August 22, 2007 by multiracialsky
Our state requires us to submit a general curriculum for what we plan for the kids to study in the next year. They let you keep it fairly broad, but not completely vague (you can’t say, “may include, but not limited to . . . ” which is an unschooling standby). Our curriculum as a whole contains an implied “including, but not limited to . . . ” which leaves us an open door to incorporate just about everything we do in the next ten months into our end-of-the-year report.
My husband and I talked a lot about what the curriculum should say and include, as we are both listed as their teachers. We took a two-pronged approach: (1) We included all the things we already do/discuss regularly and plan to continue, and (2) We included specific skills and projects that we’d like to accomplish this year; now that we’ve written them down in the official curriculum, we have committed to completing them.
The ‘History, Government, and Citizenship’ section is where the most explicit multicultural educational philosophy is visible. However, the curriculum in its entirety is included below for those of you also in the paper-filing process.
History, Government, and Citizenship:
- Develop a deeper understanding of family and community life, including the structure and rituals of our family and those of other families in the U.S. and the world
- Geography of our state (including some cities/towns and major bodies of water), the United States (selected states), and the world (continents and selected countries)
- Continue exploring Native American history, focusing on the Cherokee and local Native peoples
- Continue exploring African American history
- Foster awareness of environmental issues, including pollution, consumerism, global warming, and vegetarianism
- Explore the outdoors in all seasons
- Environmental stewardship, and why it is important
- Continue to observe carefully, ask questions, and search for answers
- Perform simple science experiments demonstrating physical principals, including mass and energy
- Visit the local science center regularly to observe fish, amphibian, and reptile species, as well as quarterly special exhibits
- Insect study, including the lifecycle, care, and feeding of the monarch butterfly
- Visit a sugar house to observe the making of maple syrup
- Experiment with measurements, including length, weight, and volume
- Group objects into sets, and sort objects according to physical characteristics
Literature and Language Arts:
- Listen to reading of literature, including fiction, non-fiction, and poetry
- Will read as they are ready
- Play-act stories
- Keep a journal
- Dictate creative writing to parent
- Orally express themselves clearly
- Phonics, including the sounds of all 26 letters of the alphabet, as well as ‘sh’, ‘ch’, ‘th’, and ‘ph’

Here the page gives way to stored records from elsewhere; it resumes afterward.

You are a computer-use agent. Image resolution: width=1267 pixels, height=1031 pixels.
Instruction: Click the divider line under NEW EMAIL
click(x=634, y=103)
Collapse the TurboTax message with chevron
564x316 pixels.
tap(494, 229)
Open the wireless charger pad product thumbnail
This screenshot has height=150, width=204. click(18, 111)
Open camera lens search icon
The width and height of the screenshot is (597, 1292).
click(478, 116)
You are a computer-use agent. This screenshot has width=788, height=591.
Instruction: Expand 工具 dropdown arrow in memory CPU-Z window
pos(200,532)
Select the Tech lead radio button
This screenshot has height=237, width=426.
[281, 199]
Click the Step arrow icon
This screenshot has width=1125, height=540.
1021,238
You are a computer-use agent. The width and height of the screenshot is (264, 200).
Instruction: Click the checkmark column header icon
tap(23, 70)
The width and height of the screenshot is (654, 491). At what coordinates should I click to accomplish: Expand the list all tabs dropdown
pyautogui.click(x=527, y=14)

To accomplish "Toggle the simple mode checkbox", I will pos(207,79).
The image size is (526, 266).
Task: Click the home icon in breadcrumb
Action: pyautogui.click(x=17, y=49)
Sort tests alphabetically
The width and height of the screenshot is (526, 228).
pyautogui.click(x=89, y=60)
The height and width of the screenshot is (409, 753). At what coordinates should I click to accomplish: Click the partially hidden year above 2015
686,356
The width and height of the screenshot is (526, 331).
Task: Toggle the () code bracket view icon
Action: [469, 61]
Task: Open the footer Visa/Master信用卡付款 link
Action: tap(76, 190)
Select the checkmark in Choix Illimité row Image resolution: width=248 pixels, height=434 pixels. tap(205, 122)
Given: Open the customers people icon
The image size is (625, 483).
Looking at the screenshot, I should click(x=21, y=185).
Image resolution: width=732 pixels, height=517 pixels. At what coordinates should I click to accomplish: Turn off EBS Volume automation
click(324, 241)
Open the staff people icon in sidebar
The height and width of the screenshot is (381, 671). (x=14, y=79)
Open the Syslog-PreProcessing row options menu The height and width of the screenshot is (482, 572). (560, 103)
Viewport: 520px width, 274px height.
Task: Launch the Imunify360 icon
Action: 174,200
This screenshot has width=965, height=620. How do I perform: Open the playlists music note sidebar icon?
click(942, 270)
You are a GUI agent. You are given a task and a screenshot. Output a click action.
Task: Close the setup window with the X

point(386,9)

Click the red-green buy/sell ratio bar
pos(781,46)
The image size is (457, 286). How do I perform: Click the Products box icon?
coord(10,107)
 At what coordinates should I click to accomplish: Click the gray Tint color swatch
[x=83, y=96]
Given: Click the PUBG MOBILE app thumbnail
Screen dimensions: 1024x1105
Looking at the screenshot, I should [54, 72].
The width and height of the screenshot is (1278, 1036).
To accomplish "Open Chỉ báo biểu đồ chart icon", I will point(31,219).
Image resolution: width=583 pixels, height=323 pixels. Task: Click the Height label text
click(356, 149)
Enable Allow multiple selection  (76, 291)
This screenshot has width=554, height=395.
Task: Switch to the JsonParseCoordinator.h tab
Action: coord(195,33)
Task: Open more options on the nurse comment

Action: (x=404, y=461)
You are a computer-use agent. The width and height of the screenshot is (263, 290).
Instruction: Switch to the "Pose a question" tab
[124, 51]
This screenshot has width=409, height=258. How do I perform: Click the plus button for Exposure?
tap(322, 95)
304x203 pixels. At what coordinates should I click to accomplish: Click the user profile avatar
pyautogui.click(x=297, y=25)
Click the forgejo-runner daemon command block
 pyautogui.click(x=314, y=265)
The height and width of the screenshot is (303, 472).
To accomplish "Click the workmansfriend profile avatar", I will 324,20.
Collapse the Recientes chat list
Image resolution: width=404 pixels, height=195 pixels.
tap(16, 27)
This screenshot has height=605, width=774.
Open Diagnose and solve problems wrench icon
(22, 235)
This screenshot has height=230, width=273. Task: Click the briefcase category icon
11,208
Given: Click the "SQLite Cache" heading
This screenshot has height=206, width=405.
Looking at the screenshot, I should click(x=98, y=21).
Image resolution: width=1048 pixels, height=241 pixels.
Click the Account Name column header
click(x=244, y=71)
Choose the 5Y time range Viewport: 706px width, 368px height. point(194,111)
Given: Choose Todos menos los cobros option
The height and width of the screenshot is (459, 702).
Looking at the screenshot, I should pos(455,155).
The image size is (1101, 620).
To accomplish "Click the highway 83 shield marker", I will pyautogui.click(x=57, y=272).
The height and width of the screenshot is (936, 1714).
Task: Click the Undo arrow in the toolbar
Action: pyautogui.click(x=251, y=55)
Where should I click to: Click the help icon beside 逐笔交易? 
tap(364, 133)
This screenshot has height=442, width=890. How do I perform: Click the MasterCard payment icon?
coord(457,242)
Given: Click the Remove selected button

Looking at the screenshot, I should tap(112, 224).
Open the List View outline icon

- Recognize and print upper and lower case letters of the alphabet
- Enjoy books and other reading material
- Create a quarterly zine of original pictures and mini-stories
- Create one or more original books with words, pictures, and binding by child
Math and Numbers:
- Count out loud from 1 to 100, by 1s and by 10s
- Recognize, write, and read numbers from 1 to 100
- Add and subtract numbers from 1 to10
- Know the meaning of the plus (+), minus (-), and equals (=) signs
- Identify pennies, nickels, dimes, quarters, and dollar bills
- Tell time on both a traditional clock and a digital clock
- The human body, including
a) Names and functions of body parts
b) The human life cycle
c) Personal health and hygiene
d) Personal safety
- Study the growth, preparation, and importance of healthy food, including cooking and baking simple recipes
- Music: including singing, learning songs, writing/inventing own songs, playing the piano, guitar, recorder, drums, and other musical instruments, and attending live musical performances.
- Performing Arts: Create and perform in a variety of ‘shows’ throughout the year. Attend live performance art (such as plays, dancers, puppet shows, and acrobats).
- Visual Arts: Create a variety of two-dimensional visual art using materials including crayons, markers, colored pencils, tempera paint, watercolor paint, scissors, and glue. Create three-dimensional visual art using a variety of materials. Visit art museums, and art and craft exhibits.
- Continue to develop skills to improve:
a) Coordination and strength
b) Listening and direction-following ability
- Activities to include:
h) Cross-country skiing
i) Downhill skiing
j) Ice skating
We have two Monarch butterflies in a container on our kitchen counter; one is already in the process of becoming a chrysalis. Sky School has begun.